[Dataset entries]
━━━━━━━━━━━━━━━━━━━━

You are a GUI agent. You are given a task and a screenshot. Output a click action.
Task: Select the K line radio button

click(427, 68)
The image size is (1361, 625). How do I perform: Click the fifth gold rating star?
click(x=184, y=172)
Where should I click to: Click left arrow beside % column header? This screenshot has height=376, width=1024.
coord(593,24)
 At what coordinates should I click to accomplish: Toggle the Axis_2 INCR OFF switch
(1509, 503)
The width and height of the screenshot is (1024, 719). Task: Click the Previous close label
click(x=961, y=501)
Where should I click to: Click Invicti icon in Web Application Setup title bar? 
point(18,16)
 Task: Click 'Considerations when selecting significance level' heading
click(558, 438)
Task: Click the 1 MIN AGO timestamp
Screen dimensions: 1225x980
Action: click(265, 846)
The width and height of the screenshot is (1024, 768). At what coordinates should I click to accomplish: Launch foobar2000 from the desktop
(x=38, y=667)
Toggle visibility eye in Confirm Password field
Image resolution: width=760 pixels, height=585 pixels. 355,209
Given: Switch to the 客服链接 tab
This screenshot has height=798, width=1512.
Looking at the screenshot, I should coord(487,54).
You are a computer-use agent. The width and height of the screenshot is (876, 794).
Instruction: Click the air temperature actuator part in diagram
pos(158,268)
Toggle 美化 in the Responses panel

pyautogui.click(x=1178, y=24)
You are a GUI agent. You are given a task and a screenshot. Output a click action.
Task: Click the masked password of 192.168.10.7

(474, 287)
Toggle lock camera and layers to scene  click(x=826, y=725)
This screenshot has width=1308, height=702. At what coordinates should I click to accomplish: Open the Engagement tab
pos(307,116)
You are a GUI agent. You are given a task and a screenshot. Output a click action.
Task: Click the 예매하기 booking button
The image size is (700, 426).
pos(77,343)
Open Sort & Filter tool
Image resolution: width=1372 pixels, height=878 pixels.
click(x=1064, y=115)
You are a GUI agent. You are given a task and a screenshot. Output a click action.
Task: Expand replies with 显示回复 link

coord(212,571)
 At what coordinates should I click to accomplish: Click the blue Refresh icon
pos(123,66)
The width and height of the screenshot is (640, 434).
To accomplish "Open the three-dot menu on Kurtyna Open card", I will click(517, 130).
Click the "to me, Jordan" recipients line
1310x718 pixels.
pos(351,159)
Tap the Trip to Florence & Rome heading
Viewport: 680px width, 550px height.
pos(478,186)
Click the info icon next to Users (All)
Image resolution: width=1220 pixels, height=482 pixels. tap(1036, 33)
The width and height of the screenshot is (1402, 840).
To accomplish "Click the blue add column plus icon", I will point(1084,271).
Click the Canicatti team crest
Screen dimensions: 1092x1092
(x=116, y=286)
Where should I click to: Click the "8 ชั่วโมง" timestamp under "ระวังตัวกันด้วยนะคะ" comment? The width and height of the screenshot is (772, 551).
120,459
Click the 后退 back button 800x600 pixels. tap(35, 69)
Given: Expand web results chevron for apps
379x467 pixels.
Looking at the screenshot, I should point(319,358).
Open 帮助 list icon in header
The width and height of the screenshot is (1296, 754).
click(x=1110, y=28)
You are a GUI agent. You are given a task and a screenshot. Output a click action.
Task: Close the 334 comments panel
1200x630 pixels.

━━━━━━━━━━━━━━━━━━━━

*Aim of the exercise:* Working from the entries above, filter out every line that lacks "will" and copy what remains.

*Answer to this exercise:*
To accomplish "Open the three-dot menu on Kurtyna Open card", I will click(517, 130).
To accomplish "Click the blue add column plus icon", I will point(1084,271).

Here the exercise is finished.